Want "30 of month" but get "30"
package main
import "fmt"
func main() {
var s string
fmt.Scanln(&s)
fmt.Println(s)
return
}
$ go run test.go
31 of month
31
Scanln is similar to Scan, but stops scanning at a newline and after the final item there must be a newline or EOF.

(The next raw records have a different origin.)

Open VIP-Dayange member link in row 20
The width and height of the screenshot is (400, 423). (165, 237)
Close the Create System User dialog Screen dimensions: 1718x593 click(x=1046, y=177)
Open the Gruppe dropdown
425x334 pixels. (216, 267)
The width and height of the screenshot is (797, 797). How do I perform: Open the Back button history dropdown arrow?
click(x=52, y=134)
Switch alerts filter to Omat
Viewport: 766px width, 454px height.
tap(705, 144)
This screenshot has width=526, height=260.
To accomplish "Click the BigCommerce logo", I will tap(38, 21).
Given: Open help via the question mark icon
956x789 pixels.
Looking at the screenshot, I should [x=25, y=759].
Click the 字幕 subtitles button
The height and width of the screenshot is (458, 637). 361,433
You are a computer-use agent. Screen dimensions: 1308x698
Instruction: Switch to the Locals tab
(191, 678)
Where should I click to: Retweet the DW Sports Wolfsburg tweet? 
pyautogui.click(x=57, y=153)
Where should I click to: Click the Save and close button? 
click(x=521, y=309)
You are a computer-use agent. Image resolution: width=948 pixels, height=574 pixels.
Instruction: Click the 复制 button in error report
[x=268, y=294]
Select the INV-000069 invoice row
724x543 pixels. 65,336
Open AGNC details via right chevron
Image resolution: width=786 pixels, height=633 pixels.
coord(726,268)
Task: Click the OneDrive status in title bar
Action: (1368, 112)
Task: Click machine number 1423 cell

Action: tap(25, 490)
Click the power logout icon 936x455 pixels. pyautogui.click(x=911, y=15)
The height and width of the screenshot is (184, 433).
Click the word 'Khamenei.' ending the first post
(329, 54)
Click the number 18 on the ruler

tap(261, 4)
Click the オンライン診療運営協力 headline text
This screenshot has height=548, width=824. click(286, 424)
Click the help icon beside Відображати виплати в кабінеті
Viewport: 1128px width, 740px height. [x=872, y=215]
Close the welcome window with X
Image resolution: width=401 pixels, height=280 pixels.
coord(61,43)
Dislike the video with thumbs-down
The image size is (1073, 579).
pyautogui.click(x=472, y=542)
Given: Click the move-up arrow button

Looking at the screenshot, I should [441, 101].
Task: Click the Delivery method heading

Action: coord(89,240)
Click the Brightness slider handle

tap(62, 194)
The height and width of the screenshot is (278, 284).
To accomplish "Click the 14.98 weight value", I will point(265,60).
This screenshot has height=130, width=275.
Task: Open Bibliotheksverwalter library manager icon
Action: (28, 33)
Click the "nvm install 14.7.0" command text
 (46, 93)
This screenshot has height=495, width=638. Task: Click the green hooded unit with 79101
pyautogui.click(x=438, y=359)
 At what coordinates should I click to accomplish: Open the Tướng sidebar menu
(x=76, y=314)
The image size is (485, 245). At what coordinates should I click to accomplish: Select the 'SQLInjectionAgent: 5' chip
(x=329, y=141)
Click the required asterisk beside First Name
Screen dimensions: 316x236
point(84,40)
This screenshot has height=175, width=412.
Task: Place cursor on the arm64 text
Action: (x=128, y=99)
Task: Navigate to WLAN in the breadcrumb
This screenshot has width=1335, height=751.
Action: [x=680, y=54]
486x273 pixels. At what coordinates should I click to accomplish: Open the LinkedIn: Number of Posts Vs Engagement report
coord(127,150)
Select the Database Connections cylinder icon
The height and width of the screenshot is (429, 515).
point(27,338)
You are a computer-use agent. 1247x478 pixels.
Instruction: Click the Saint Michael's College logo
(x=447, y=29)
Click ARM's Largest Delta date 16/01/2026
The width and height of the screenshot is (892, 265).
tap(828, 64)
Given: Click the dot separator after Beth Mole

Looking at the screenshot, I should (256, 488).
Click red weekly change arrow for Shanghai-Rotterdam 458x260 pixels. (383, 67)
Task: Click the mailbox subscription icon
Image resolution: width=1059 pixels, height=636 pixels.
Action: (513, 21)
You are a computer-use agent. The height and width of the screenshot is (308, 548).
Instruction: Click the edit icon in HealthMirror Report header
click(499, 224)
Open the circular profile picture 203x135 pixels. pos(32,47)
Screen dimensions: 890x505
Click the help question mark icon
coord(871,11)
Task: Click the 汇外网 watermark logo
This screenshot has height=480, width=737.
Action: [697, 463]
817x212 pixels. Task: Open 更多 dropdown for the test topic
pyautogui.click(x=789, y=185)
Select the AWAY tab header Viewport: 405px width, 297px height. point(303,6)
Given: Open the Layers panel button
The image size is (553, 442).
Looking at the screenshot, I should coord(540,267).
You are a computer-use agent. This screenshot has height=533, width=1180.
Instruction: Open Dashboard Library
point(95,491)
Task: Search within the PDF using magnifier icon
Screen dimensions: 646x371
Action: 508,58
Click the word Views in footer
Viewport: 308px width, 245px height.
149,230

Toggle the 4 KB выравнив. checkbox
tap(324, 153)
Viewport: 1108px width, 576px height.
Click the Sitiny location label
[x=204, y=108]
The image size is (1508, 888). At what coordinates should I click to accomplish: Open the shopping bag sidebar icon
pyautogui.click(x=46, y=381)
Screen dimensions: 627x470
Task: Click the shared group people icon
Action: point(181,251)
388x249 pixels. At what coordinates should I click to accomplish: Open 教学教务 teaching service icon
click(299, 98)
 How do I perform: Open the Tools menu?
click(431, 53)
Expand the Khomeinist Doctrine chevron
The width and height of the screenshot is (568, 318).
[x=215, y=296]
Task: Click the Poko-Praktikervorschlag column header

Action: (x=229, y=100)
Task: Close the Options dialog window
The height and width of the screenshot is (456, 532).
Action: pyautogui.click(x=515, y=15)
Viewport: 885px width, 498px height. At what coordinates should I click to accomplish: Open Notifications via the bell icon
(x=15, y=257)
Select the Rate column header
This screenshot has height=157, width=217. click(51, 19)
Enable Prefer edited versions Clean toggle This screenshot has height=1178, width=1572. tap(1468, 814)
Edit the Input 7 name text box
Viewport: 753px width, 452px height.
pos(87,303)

The fmt Scan family scan space-separated tokens.
package main
import (
"fmt"
)
func main() {
var s1 string
var s2 string
fmt.Scanln(&s1,&s2)
fmt.Println(s1)
fmt.Println(s2)
return
}
You can try bufio scan
package main
import (
"bufio"
"fmt"
"os"
)
func main() {
scanner := bufio.NewScanner(os.Stdin)
for scanner.Scan() {
s := scanner.Text()
fmt.Println(s)
}
if err := scanner.Err(); err != nil {
os.Exit(1)
}
}
If you really want to include the spaces, you may consider using fmt.Scanf()
with format %q a double-quoted string safely escaped with Go syntax
, for example:
package main
import "fmt"
func main() {
var s string
fmt.Scanf("%q", &s)
fmt.Println(s)
return
}
Run it and:
$ go run test.go
"31 of month"
31 of month
Here is the working program
package main
import (
"bufio"
"fmt"
"os"
"strings"
)
func main() {
var strInput, strInputLowerCase string
var bFindI, bFindN, bFindA bool
fmt.Println("Enter a string ")
scanner := bufio.NewScanner(os.Stdin)
if scanner.Scan() {
strInput = scanner.Text()
}
fmt.Println(strInput)
}
which reads strings like " d skd a efju N"
and prints the same string as output.